Panel: Design for acceptance: how socio-technical imagination meets design in proofing refugee environments for the future

Abstract

As the number of protracted refugee camps and settlements on the African and Asian continent solidified in the past decades, an increasing focus on such sites as opportunities for development emerged in its wake. This comes in time for the likelihood of protracted and compounded crises to resolve seems distant. Climate change, protracted armed conflicts, religious fundamentalism, and failed development aspirations, have led people to seek safety and opportunities elsewhere, and will do so for some time to come. In practice however, many people get stuck in camps and settlements along the way. Instead of continuing to posit these sites as temporary solutions to temporary crises, other ideas have emerged. Refugee camps are projected as cities in the making and sites for investment and innovation, building on the inevitability of their long-term existence, the dynamics of refugee-host relations, the human creativity of their inhabitants and the evolution of humanitarian governance.

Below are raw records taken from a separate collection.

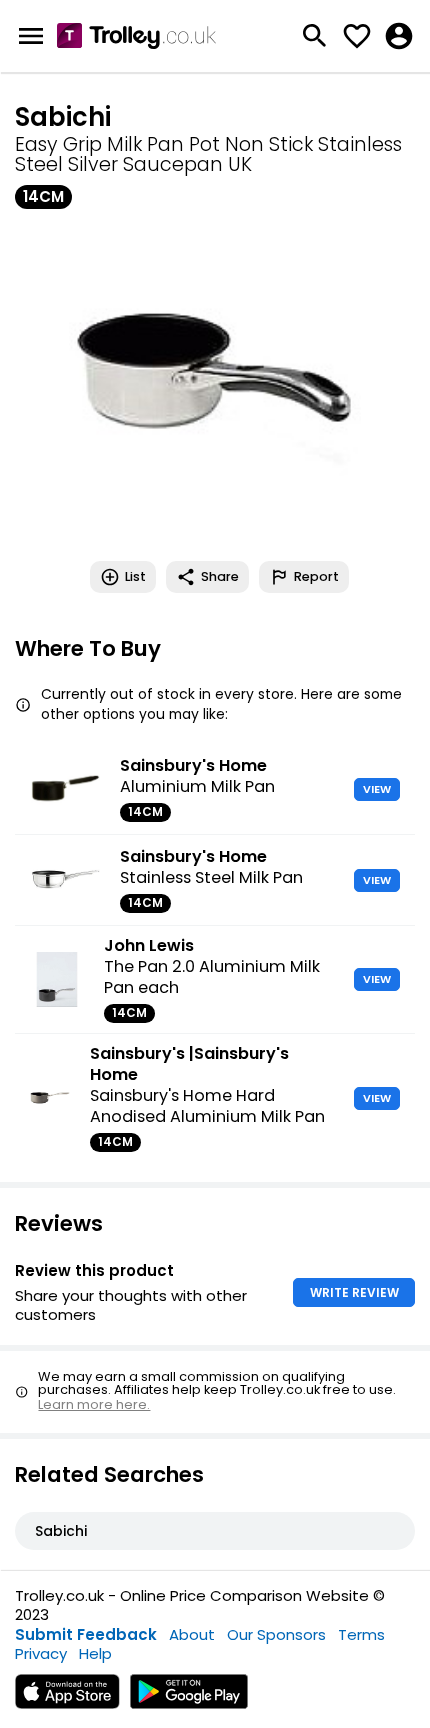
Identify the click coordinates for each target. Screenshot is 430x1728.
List (135, 576)
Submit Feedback (86, 1634)
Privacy (41, 1653)
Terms (361, 1634)
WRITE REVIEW (354, 1292)
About (192, 1634)
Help (95, 1653)
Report (316, 576)
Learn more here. (94, 1404)
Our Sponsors (276, 1634)
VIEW (377, 789)
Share (220, 576)
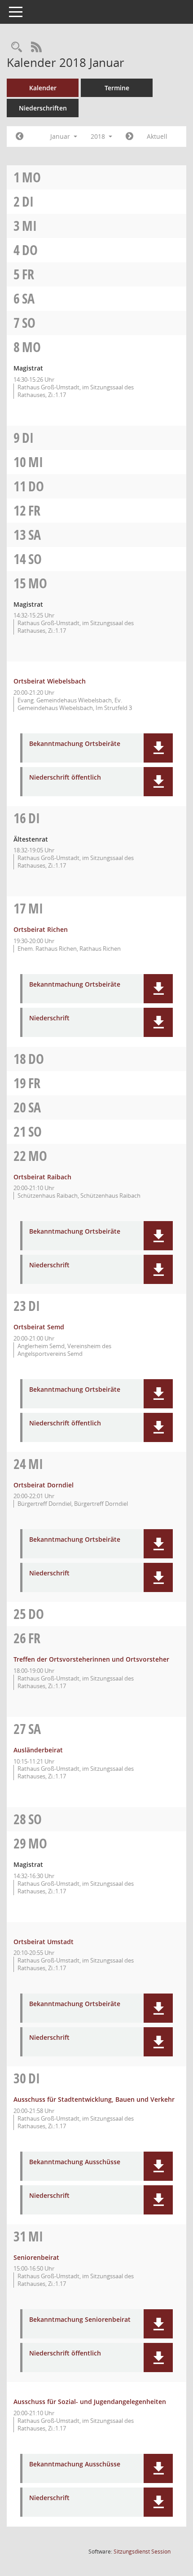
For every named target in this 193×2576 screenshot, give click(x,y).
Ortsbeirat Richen (40, 929)
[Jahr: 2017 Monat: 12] (19, 136)
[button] (158, 748)
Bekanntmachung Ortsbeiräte (74, 744)
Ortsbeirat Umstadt (43, 1941)
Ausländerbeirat (38, 1750)
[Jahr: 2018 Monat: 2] (129, 136)
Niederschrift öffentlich (65, 777)
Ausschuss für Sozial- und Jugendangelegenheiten (89, 2401)
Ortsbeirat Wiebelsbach (49, 681)
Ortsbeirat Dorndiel (43, 1485)
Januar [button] (61, 136)
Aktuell (157, 136)
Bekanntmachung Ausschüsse (74, 2162)
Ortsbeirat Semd (38, 1327)
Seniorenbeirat (36, 2257)
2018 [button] (99, 136)
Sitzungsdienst (142, 2551)
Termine (117, 88)
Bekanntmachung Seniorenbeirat (80, 2320)
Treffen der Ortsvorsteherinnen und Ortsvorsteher (91, 1659)
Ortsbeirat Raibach (42, 1177)
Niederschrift (49, 1018)
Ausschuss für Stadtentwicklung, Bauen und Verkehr (94, 2099)
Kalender (43, 88)
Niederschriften (43, 108)
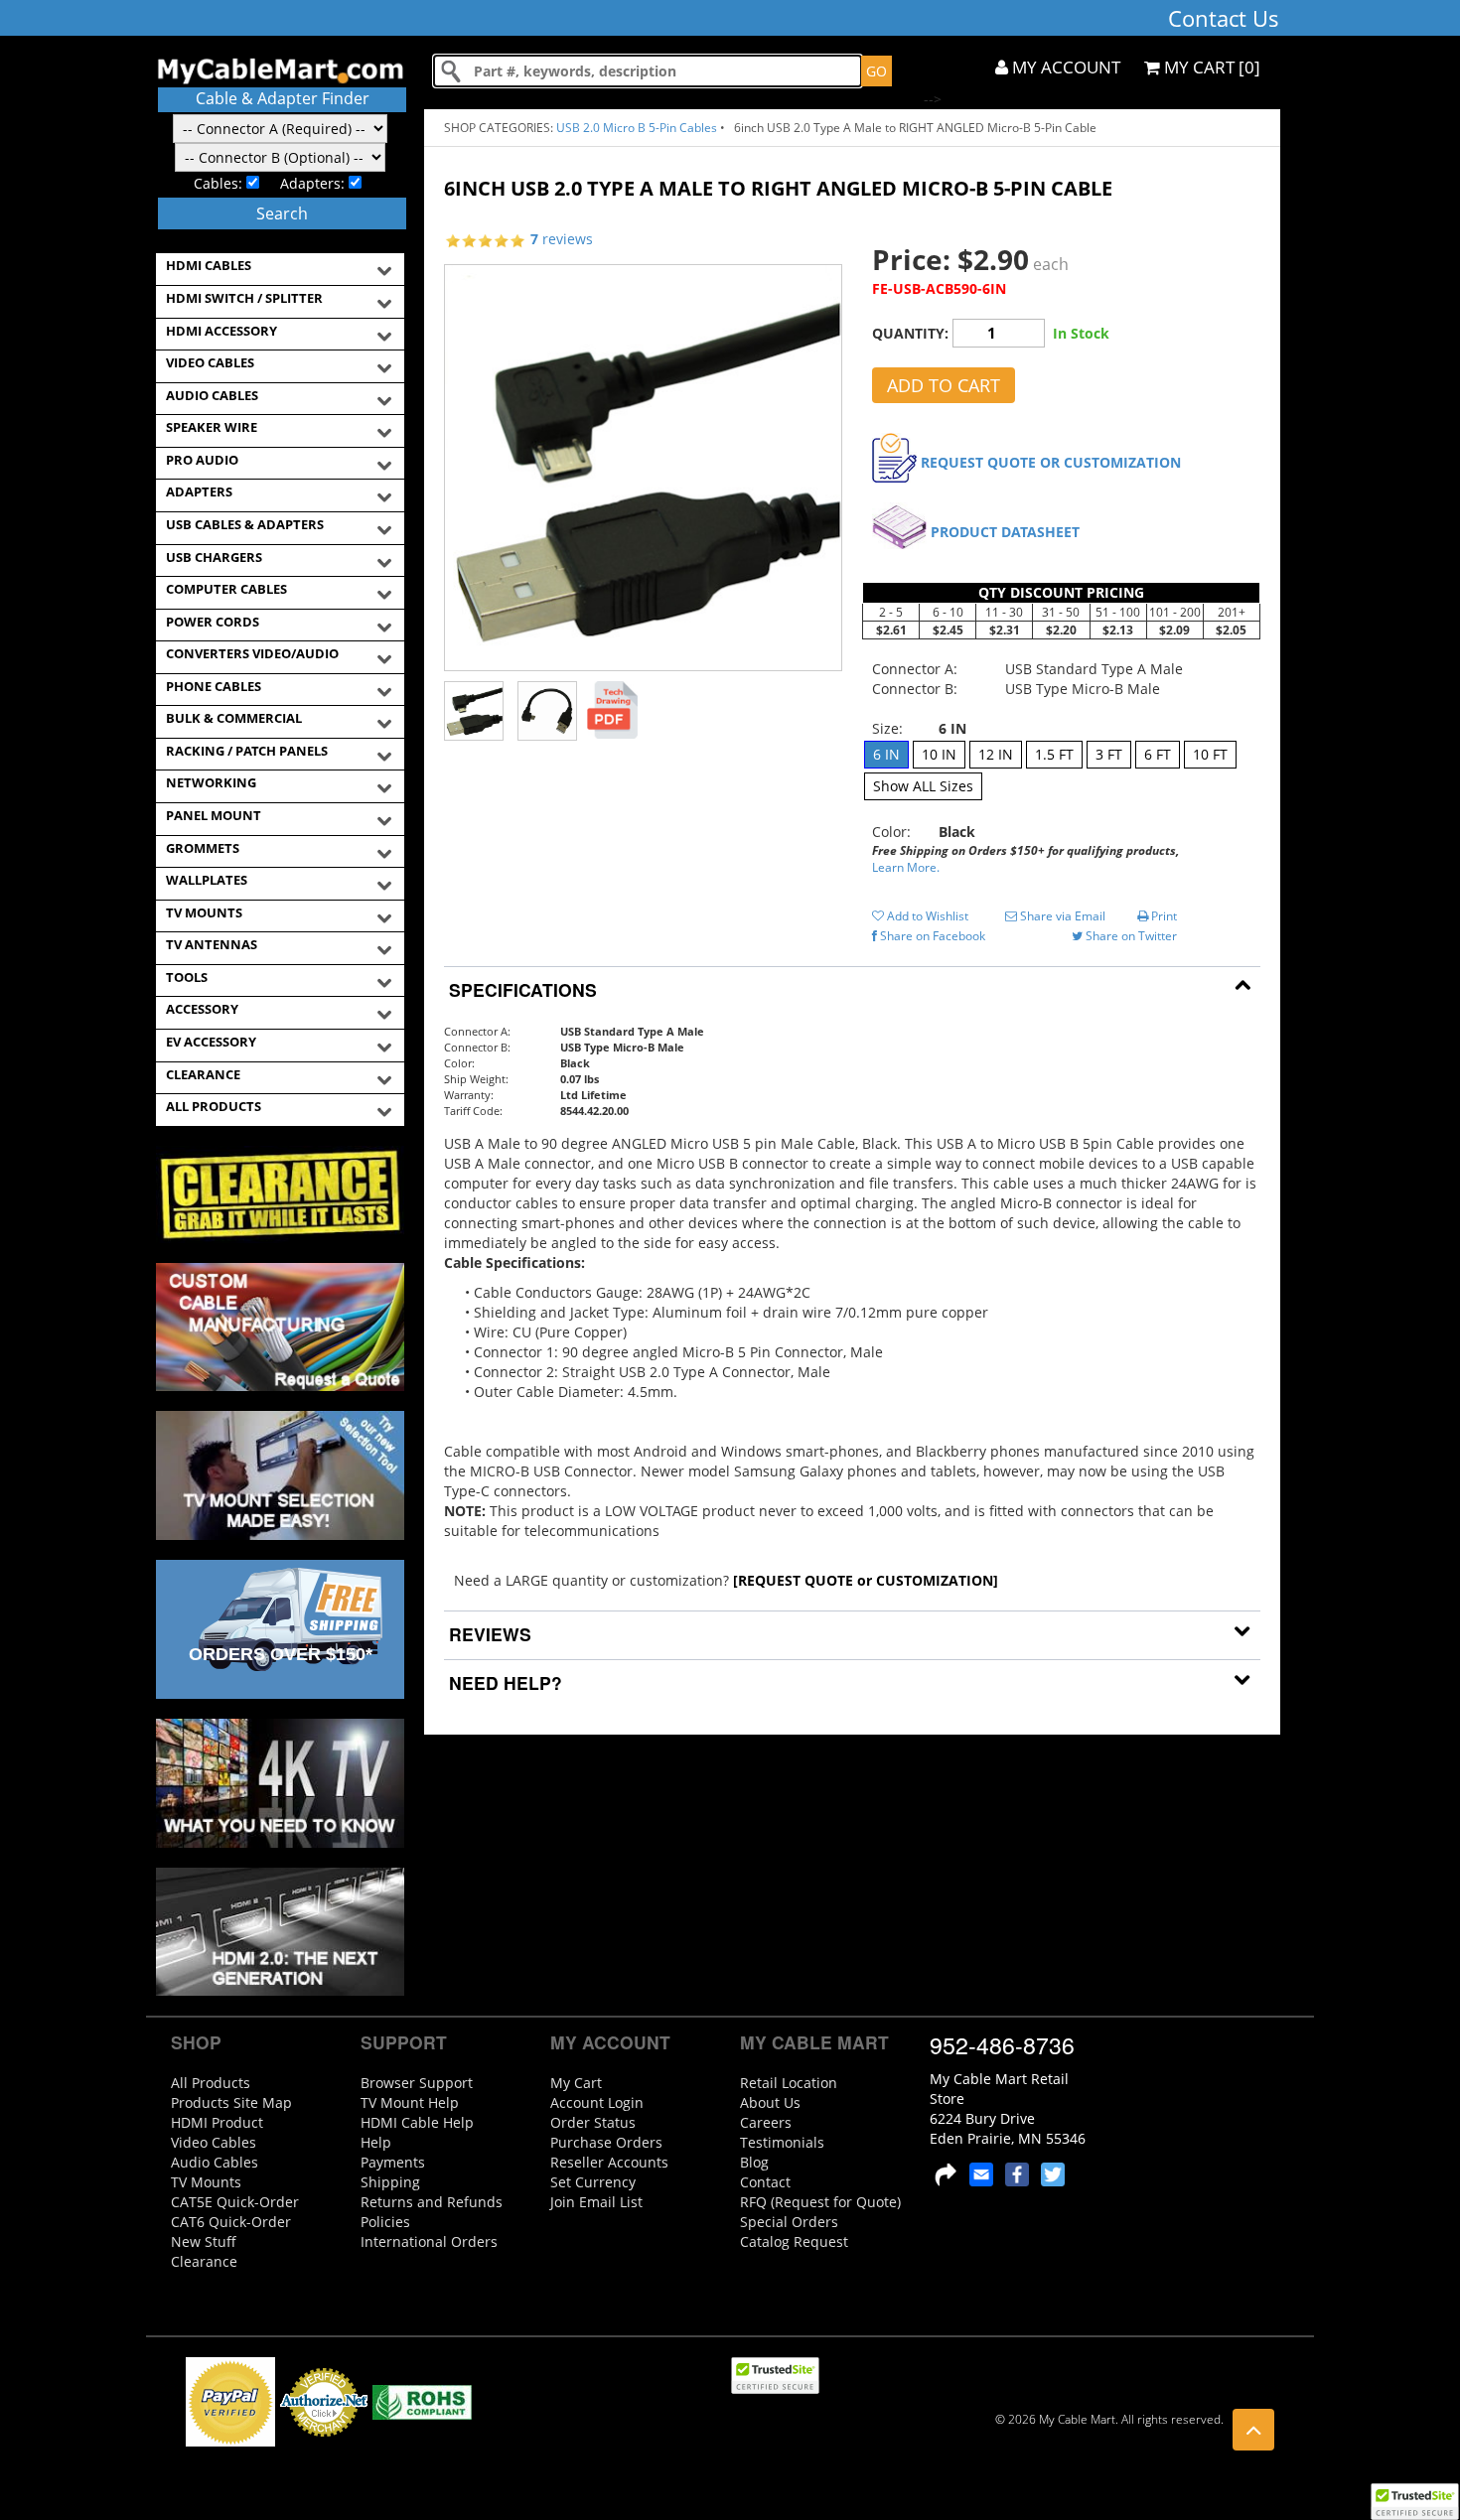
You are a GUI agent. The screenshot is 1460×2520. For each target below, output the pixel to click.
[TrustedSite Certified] (1414, 2501)
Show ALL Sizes (923, 785)
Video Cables (213, 2142)
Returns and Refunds (432, 2201)
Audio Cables (214, 2162)
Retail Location (788, 2082)
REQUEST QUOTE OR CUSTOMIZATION (1051, 462)
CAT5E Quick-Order (235, 2201)
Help (376, 2142)
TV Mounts (206, 2181)
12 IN (995, 754)
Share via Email (1061, 916)
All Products (210, 2082)
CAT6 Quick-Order (231, 2221)
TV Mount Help (410, 2102)
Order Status (593, 2122)
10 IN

This panel explores what lies beyond emergency discourses and humanitarian temporalities to project alternative futures for people on the move in specific protracted refugee environments in Africa, Asia and beyond. By revisiting artistic expressions and design, contemporary political and humanitarian barriers and impossibilities can be crossed, to explore what potential lies beyond current constraints, but also what potential risks this may carry.

The panel invites contributions that explore, review, or criticize how art and design feed sociotechnical imaginations as alternative future scenarios for refugee hosting.